这适用于您想要的东西,但是,请尝试事先进行更多研究。 :)
WITH Groups AS(
SELECT t.*,
ROW_NUMBER() OVER (PARTITION BY id ORDER BY [Date]) -
ROW_NUMBER() OVER (PARTITION BY id, [status] ORDER BY [Date]) AS Grp
FROM @test t)
SELECT G.id,
G.[Status],
MIN([Date]) AS WindowStart,
MAX([date]) AS WindowsEnd,
COUNT(*) AS Total
FROM Groups G
GROUP BY G.id,
G.[Status],
G.Grp
ORDER BY G.id, WindowStart;
请注意,最后两行的顺序在此解决方案中是相反的;在您的预期结果中,您似乎为 id 1 订购了 ASCENDING
,为 id 2 订购了 DESCENDING
。
这是使用 LAG
函数
的一种方法
;WITH cte
AS (SELECT *,
grp = Sum(CASE WHEN prev_val = Status THEN 0 ELSE 1 END)
OVER(partition BY id ORDER BY Date)
FROM (SELECT *,
prev_val = Lag(Status)OVER(partition BY id ORDER BY Date)
FROM @test) a)
SELECT id,
Status,
WindowStart = Min(date),
WindowEnd = Max(date),
Total = Count(*)
FROM cte
GROUP BY id, Status, grp
使用lag
函数首先找到每个日期的先前状态,然后使用Sum over()
创建一个组,只有当状态发生变化时才递增数字。
我有以下代码
declare @test table (id int, [Status] int, [Date] date)

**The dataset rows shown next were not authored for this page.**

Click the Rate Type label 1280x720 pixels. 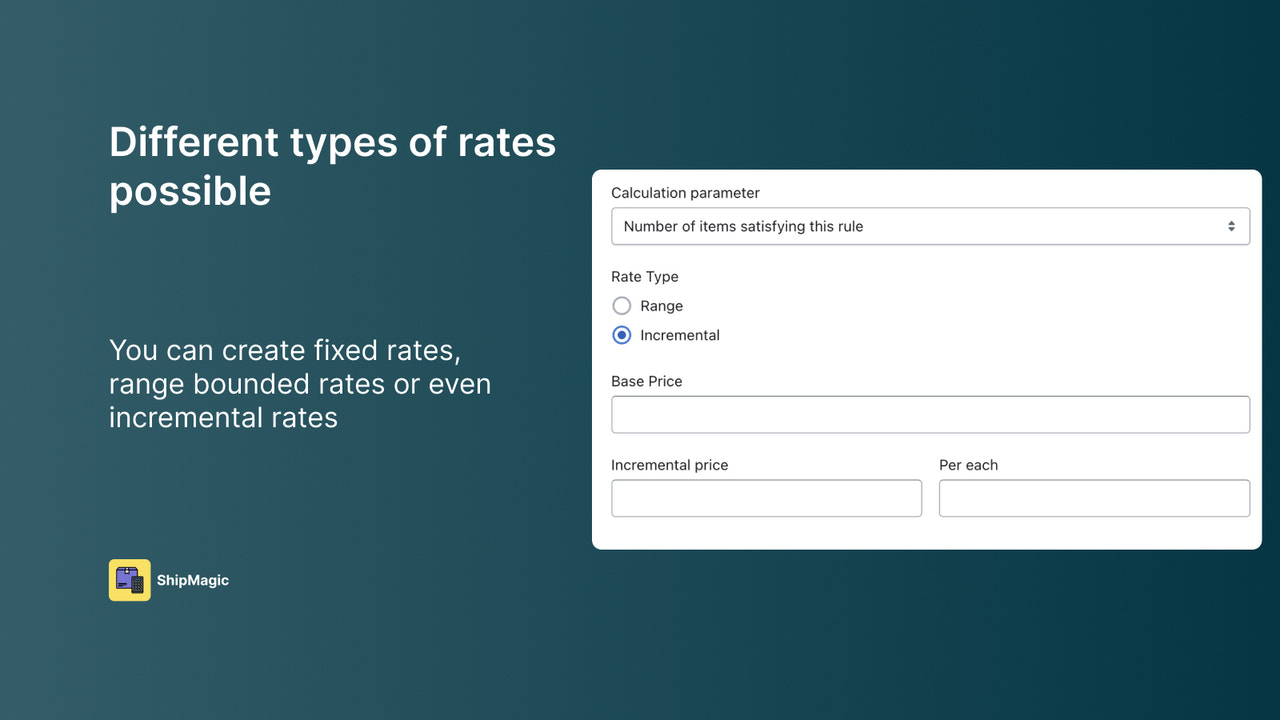645,277
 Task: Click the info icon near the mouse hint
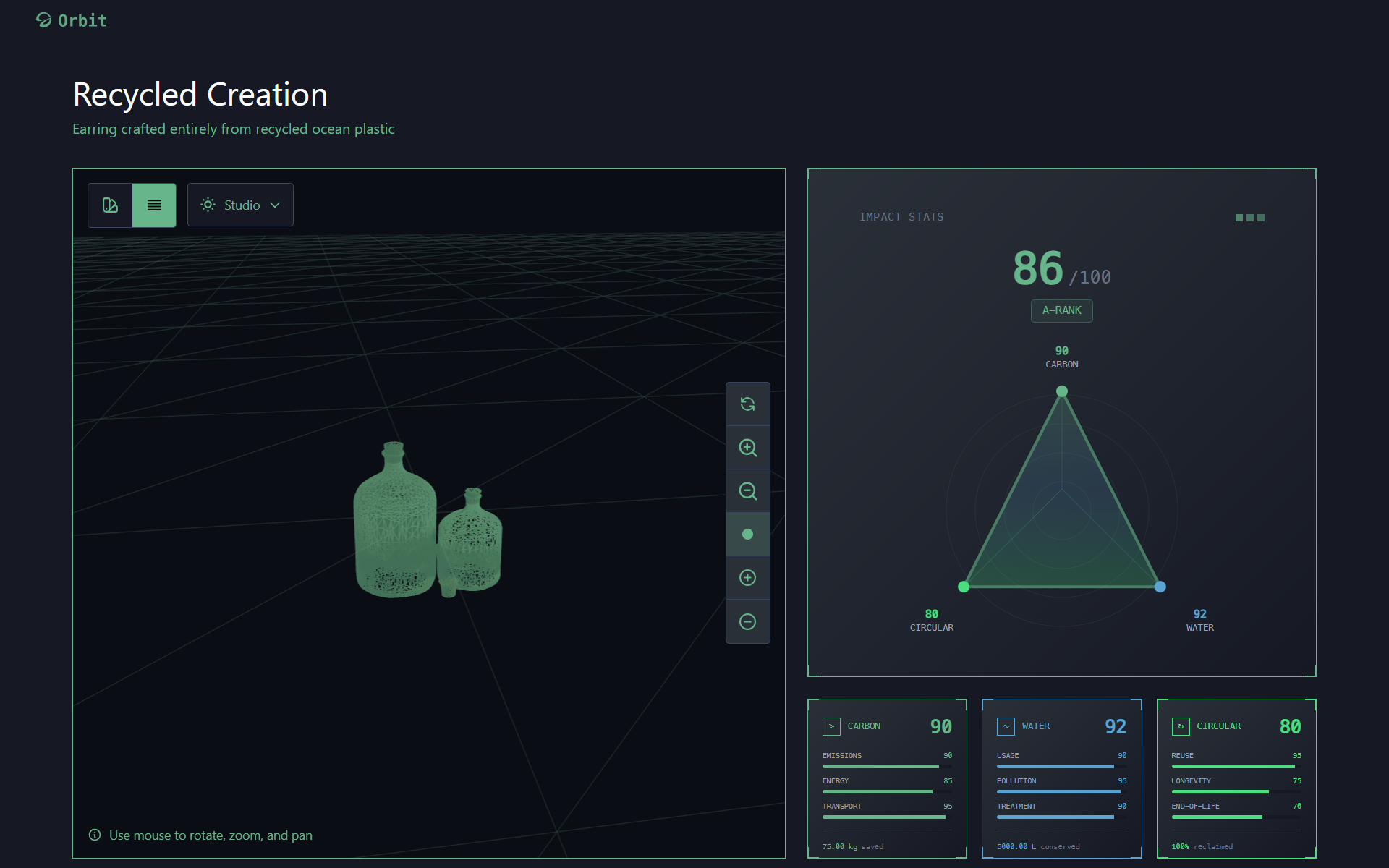95,835
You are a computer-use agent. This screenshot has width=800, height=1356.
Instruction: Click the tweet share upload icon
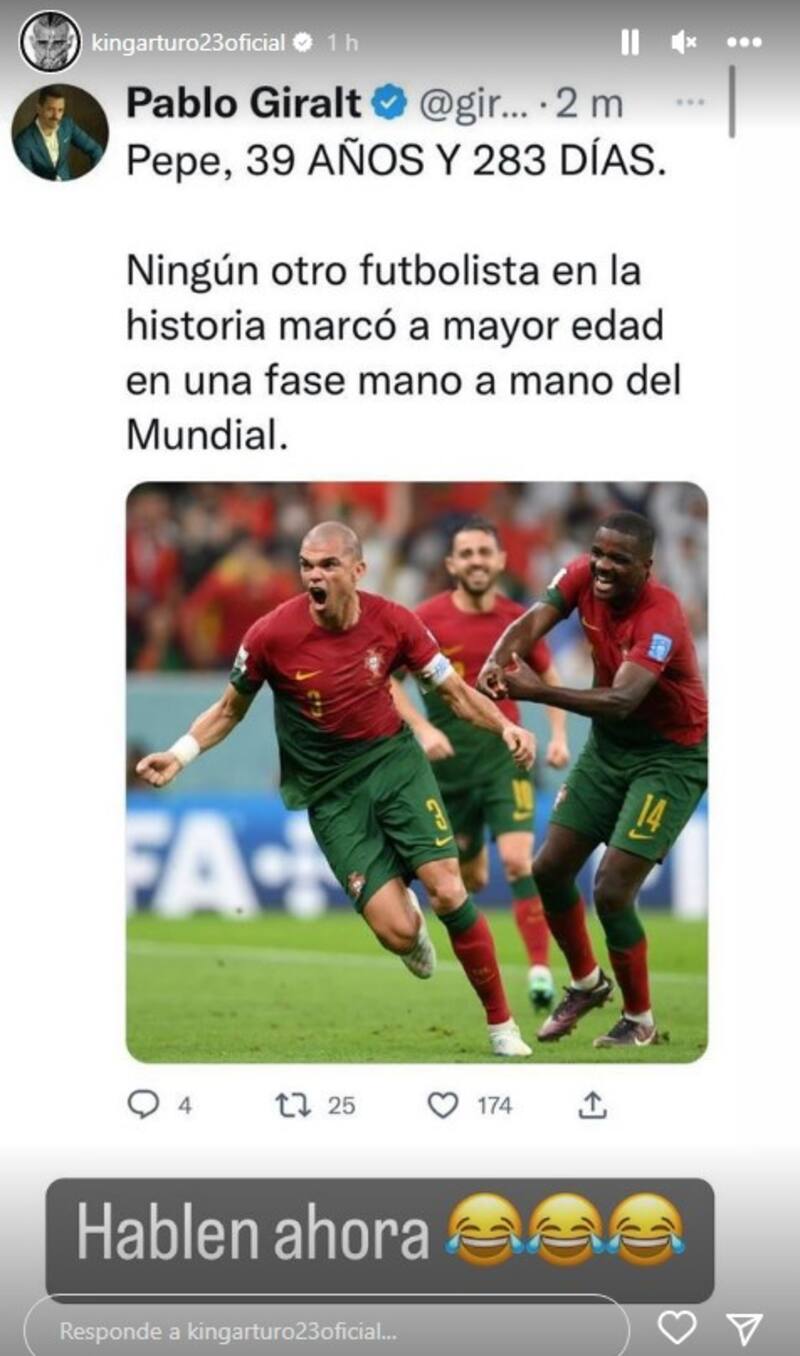pyautogui.click(x=592, y=1105)
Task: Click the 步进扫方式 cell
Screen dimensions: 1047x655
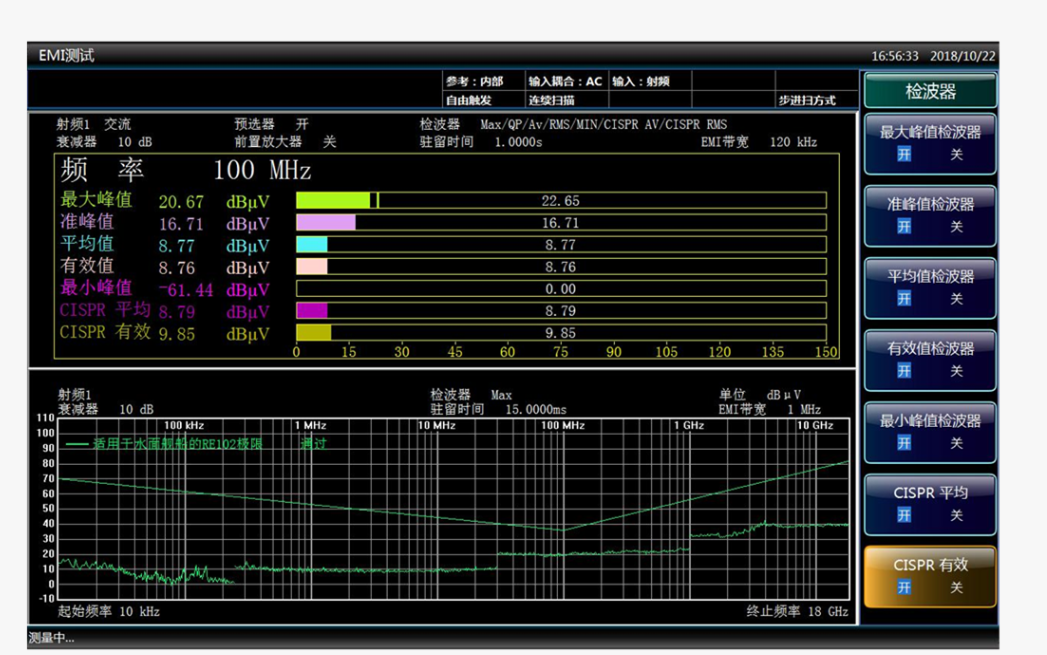Action: point(807,100)
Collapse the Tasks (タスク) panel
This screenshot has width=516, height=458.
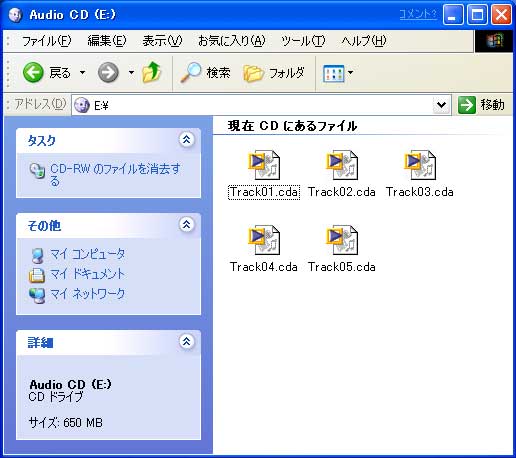[x=187, y=139]
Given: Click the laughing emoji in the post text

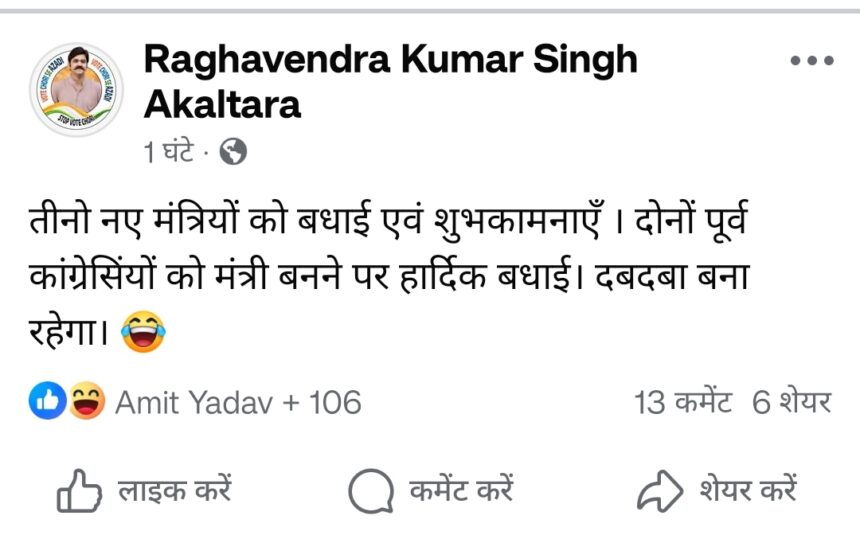Looking at the screenshot, I should click(x=142, y=333).
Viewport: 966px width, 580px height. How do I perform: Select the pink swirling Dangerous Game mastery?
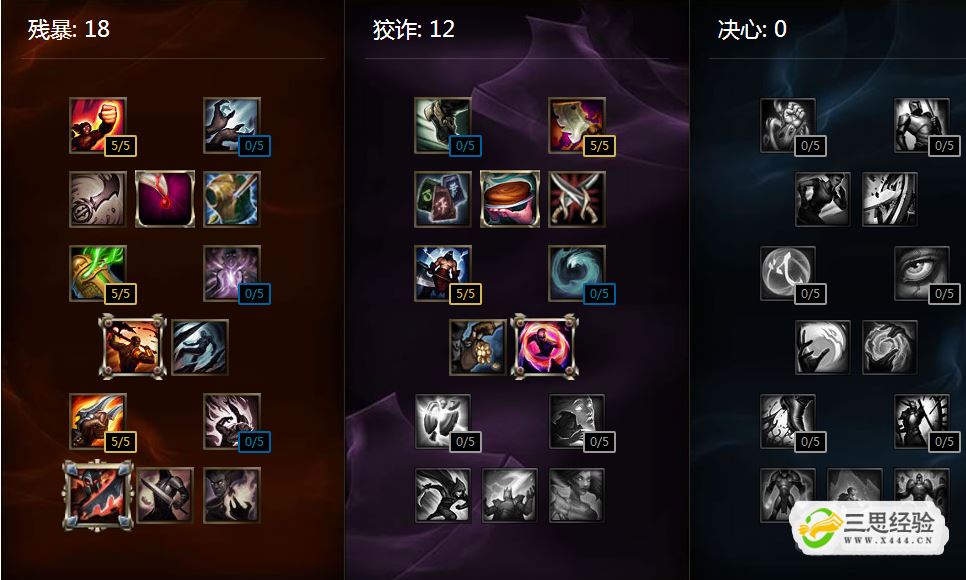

insert into @test (Id,[Status],[Date]) VALUES
(1,1,'2018-01-01'),
(2,1,'2018-01-01'),
(1,1,'2017-11-01'),
(1,2,'2017-10-01'),
(1,1,'2017-09-01'),
(2,2,'2017-01-01'),
(1,1,'2017-08-01'),
(1,1,'2017-07-01'),
(1,1,'2017-06-01'),
(1,2,'2017-05-01'),
(1,1,'2017-04-01'),
(1,1,'2017-03-01'),
(1,1,'2017-01-01')
SELECT
id,
[Status],
MIN([Date]) OVER (PARTITION BY id,[Status] ORDER BY [Date],id,[Status] ) as WindowStart,
max([Date]) OVER (PARTITION BY id,[Status] ORDER BY [Date],id,[Status]) as WindowEnd,
COUNT(*) OVER (PARTITION BY id,[Status] ORDER BY [Date],id,[Status] ) as total
from @test
但结果是这样的:
id Status WindowStart WindowEnd total
1 1 2017-01-01 2017-01-01 1
1 1 2017-01-01 2017-03-01 2
1 1 2017-01-01 2017-04-01 3
1 1 2017-01-01 2017-06-01 4
1 1 2017-01-01 2017-07-01 5
1 1 2017-01-01 2017-08-01 6
1 1 2017-01-01 2017-09-01 7
1 1 2017-01-01 2017-11-01 8
1 1 2017-01-01 2018-01-01 9
1 2 2017-05-01 2017-05-01 1
1 2 2017-05-01 2017-10-01 2
2 1 2018-01-01 2018-01-01 1
2 2 2017-01-01 2017-01-01 1
我需要像这样按window分组。
id Status WindowStart WindowEnd total
1 1 2017-01-01 2017-04-01 3
1 2 2017-05-01 2017-05-01 1
1 1 2017-06-01 2017-09-01 4
1 2 2017-10-01 2017-10-01 1
1 1 2017-11-01 2018-01-01 2
2 1 2018-01-01 2018-01-01 1
2 2 2017-01-01 2017-01-01 1
id= 1 Status = 1 的第一组应该在 Status = 2 (2017-05-01) 的第一行结束所以总数是 3 然后从 2017-06-01 重新开始到2017-09-01 共4行。
如何才能做到这一点?
这是一个 "classic" 组和岛屿问题。互联网上可能有 1000 个这些问题的答案。
这适用于您想要的东西,但是,请尝试事先进行更多研究。 :)
WITH Groups AS(
SELECT t.*,
ROW_NUMBER() OVER (PARTITION BY id ORDER BY [Date]) -
ROW_NUMBER() OVER (PARTITION BY id, [status] ORDER BY [Date]) AS Grp
FROM @test t)
SELECT G.id,
G.[Status],
MIN([Date]) AS WindowStart,
MAX([date]) AS WindowsEnd,
COUNT(*) AS Total
FROM Groups G
GROUP BY G.id,
G.[Status],
G.Grp
ORDER BY G.id, WindowStart;
请注意,最后两行的顺序在此解决方案中是相反的;在您的预期结果中,您似乎为 id 1 订购了 ASCENDING
,为 id 2 订购了 DESCENDING
。
这是使用 LAG
函数
;WITH cte
AS (SELECT *,
grp = Sum(CASE WHEN prev_val = Status THEN 0 ELSE 1 END)
OVER(partition BY id ORDER BY Date)
FROM (SELECT *,
prev_val = Lag(Status)OVER(partition BY id ORDER BY Date)
FROM @test) a)
SELECT id,
Status,
WindowStart = Min(date),
WindowEnd = Max(date),
Total = Count(*)
FROM cte
GROUP BY id, Status, grp
使用lag
函数首先找到每个日期的先前状态,然后使用Sum over()
创建一个组,只有当状态发生变化时才递增数字。